Une mission d'information du Sénat a rendu public, ce mardi, un rapport consacré à la montée du masculinisme en France. Le document, qui alerte sur la propagation de ce discours, le qualifie de « violent », « victimaire » et « antidémocratique ». Il appelle les pouvoirs publics et la société civile à « réveiller les consciences » face à ce phénomène jugé inquiétant.

Rédigé par une commission pluraliste, le rapport recense vingt-quatre propositions destinées à endiguer la diffusion des idées masculinistes. Ces dernières se caractérisent, selon les auteurs, par un rejet des avancées féministes et une rhétorique victimisant les hommes. Le texte souligne que cette mouvance, qui gagne du terrain en ligne et dans certains débats publics, nourrit une hostilité croissante envers les femmes et les politiques d'égalité.

Des recommandations concrètes

Parmi les mesures phares, figurent le renforcement de la lutte contre les contenus haineux sur Internet, la sensibilisation des jeunes via l'éducation nationale, ou encore la formation des forces de l'ordre et des magistrats aux mécanismes du masculinisme. Le rapport préconise également de mieux documenter les actes violents inspirés par cette idéologie, afin d'en mesurer l'ampleur réelle.

Les sénateurs insistent sur la nécessité d'une approche interministérielle. Ils estiment que le phénomène ne se limite pas à une simple controverse idéologique, mais constitue une menace pour la cohésion sociale et les principes démocratiques. « Le masculinisme n'est pas une opinion comme une autre : il véhicule une vision discriminatoire et peut conduire à des passages à l'acte », préviennent-ils dans le rapport.

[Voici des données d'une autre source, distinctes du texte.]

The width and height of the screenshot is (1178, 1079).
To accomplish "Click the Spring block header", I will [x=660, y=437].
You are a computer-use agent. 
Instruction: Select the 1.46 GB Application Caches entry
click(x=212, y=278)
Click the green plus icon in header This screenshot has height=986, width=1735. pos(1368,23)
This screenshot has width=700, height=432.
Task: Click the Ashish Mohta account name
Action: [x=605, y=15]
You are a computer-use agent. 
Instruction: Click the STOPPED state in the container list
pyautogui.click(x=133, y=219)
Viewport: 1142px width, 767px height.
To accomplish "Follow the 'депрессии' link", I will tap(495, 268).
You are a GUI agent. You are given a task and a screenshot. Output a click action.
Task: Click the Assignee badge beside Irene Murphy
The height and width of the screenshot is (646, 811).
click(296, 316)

Un contexte de radicalisation en ligne

Le rapport pointe le rôle des réseaux sociaux et des forums anonymes dans la diffusion des thèses masculinistes. Il relève que certains influenceurs, parfois suivis par des centaines de milliers d'abonnés, diffusent un discours de haine anti-femmes en se présentant comme des victimes du féminisme. Les sénateurs recommandent une meilleure régulation des plateformes et un signalement facilité des contenus problématiques.

Le document appelle aussi à une vigilance accrue dans les milieux sportifs et professionnels, où des propos dégradants envers les femmes seraient banalisés. Il suggère de multiplier les campagnes de prévention et d'encourager les études sur l'impact psychologique et social de cette idéologie.

Une prise de conscience urgente

En conclusion, les rapporteurs jugent indispensable une mobilisation de l'ensemble de la société. « Il faut réveiller les consciences », insistent-ils, estimant que l'inaction favoriserait l'enracinement de ces thèses dans la jeunesse. Le rapport sera transmis au gouvernement et aux principaux partis politiques, dans l'espoir d'une traduction législative ou réglementaire rapide.

Cette publication intervient alors que plusieurs affaires récentes ont mis en lumière des violences conjuguées à une rhétorique masculiniste. Le Sénat espère que ses recommandations contribueront à inverser la tendance avant qu'elle ne devienne irréversible.